§ **Work to be completed**
The span to repeat in the listing below runs from the line containing "Home (348, 176)" to the line containing "технологии (380, 728)", inclusive. Repeat it exactly, and only it.

╭──

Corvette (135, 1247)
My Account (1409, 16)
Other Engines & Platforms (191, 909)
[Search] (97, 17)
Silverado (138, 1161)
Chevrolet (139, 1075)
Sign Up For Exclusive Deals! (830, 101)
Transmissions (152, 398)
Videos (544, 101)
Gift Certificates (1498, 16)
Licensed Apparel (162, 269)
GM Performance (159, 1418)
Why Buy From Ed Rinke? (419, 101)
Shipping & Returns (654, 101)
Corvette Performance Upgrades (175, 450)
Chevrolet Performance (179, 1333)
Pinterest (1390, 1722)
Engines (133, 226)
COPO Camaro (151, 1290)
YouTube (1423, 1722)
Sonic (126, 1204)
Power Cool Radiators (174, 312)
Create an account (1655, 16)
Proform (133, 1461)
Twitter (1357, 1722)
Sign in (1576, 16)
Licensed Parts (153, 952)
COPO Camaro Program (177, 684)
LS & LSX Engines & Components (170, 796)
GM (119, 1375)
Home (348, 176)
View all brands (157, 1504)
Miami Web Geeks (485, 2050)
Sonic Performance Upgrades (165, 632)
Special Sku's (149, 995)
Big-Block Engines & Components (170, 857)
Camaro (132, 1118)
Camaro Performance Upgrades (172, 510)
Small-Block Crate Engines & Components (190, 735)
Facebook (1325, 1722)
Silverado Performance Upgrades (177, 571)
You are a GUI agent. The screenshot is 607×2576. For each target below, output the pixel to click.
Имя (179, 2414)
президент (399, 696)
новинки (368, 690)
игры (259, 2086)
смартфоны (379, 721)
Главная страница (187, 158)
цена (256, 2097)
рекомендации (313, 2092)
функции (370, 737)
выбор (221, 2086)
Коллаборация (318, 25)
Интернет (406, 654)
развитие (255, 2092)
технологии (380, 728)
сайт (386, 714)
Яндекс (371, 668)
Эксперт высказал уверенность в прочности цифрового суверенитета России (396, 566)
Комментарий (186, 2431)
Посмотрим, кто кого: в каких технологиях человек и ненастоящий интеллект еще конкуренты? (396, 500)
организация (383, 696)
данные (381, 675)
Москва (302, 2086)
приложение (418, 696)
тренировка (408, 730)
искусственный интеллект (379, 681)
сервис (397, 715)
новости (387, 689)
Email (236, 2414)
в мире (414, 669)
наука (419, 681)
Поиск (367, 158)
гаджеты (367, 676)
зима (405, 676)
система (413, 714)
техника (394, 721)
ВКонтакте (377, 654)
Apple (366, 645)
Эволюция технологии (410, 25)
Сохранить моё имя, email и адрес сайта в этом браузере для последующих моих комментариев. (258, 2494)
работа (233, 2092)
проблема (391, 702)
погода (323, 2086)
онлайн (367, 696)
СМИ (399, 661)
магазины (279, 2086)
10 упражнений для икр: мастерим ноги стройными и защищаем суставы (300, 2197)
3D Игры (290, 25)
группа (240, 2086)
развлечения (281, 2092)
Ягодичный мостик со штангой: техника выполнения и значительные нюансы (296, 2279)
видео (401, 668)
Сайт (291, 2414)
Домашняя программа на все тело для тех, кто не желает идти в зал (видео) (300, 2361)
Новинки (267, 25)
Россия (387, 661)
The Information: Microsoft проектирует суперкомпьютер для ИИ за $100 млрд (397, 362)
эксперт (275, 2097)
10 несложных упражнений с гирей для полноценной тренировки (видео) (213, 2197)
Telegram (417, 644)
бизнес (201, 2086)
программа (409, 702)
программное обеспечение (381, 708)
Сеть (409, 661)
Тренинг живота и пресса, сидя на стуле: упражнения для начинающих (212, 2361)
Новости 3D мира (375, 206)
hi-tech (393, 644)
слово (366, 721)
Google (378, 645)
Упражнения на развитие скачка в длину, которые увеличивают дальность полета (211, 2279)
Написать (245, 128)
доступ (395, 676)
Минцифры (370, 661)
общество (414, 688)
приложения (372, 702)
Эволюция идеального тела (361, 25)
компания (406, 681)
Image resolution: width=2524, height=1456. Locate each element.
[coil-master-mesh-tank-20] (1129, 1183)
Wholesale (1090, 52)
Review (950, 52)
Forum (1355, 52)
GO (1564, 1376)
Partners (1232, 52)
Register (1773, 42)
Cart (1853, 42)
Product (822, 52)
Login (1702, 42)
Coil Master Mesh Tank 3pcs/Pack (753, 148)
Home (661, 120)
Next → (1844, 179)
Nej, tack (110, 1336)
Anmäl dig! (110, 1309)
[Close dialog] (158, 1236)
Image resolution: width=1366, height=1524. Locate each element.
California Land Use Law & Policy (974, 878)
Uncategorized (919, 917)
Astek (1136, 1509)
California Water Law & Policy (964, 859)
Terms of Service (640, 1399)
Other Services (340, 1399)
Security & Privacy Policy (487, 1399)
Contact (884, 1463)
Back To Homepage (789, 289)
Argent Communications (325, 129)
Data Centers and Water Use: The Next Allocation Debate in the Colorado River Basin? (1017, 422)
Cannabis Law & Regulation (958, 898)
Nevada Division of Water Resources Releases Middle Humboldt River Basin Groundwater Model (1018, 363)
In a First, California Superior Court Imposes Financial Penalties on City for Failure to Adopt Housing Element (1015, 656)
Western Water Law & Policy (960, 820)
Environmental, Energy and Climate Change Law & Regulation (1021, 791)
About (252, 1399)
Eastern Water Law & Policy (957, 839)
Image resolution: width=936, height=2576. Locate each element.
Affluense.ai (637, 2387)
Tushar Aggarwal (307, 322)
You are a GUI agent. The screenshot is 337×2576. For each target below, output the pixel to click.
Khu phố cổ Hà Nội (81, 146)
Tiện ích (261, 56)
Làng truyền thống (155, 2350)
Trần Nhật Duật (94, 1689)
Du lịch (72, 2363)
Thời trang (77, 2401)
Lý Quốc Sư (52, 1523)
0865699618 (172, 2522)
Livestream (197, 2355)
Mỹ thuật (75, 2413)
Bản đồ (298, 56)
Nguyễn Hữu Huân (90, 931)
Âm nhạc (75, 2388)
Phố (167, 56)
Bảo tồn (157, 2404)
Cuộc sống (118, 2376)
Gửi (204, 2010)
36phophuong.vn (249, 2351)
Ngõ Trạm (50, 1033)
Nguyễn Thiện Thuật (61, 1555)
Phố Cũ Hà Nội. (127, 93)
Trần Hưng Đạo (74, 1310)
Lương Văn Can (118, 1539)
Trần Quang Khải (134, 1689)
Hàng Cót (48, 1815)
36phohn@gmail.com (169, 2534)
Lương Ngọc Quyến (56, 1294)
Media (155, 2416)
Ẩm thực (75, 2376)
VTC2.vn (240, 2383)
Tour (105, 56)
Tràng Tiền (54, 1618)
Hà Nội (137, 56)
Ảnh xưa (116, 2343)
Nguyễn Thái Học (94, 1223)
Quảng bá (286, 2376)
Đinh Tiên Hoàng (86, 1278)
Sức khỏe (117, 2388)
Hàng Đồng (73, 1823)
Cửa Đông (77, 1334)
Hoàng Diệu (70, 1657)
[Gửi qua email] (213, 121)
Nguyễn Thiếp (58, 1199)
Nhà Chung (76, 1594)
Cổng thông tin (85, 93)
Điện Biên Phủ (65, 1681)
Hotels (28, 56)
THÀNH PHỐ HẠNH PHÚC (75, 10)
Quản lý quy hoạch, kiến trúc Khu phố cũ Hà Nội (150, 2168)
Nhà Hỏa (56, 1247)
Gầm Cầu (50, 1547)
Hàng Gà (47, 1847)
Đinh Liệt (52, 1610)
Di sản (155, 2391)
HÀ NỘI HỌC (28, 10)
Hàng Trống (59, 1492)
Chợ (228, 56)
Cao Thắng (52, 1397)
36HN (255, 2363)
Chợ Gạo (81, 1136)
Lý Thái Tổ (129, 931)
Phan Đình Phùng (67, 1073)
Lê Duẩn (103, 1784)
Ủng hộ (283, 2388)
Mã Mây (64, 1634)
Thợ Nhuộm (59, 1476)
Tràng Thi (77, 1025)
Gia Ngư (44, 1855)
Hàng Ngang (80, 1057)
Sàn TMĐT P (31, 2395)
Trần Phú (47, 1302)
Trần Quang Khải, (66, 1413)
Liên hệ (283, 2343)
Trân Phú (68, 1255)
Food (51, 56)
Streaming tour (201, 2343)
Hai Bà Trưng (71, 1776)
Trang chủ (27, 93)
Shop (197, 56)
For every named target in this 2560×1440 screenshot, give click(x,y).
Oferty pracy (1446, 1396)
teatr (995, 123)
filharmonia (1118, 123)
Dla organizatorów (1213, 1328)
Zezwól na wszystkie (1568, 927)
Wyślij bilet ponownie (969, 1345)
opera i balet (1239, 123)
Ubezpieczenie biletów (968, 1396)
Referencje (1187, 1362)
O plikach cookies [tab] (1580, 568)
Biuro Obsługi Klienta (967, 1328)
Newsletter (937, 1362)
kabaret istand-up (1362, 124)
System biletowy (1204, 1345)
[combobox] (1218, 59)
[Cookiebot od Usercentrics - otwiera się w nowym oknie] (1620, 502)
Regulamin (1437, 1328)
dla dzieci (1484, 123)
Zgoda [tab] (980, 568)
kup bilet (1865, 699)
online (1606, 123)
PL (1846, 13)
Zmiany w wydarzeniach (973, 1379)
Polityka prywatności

╰──

§ **Expected answer**
Home (348, 176)
View all brands (157, 1504)
Miami Web Geeks (485, 2050)
Sonic Performance Upgrades (165, 632)
Special Sku's (149, 995)
Big-Block Engines & Components (170, 857)
Camaro (132, 1118)
Camaro Performance Upgrades (172, 510)
Small-Block Crate Engines & Components (190, 735)
Facebook (1325, 1722)
Silverado Performance Upgrades (177, 571)
You are a GUI agent. The screenshot is 607×2576. For each target below, output the pixel to click.
Имя (179, 2414)
президент (399, 696)
новинки (368, 690)
игры (259, 2086)
смартфоны (379, 721)
Главная страница (187, 158)
цена (256, 2097)
рекомендации (313, 2092)
функции (370, 737)
выбор (221, 2086)
Коллаборация (318, 25)
Интернет (406, 654)
развитие (255, 2092)
технологии (380, 728)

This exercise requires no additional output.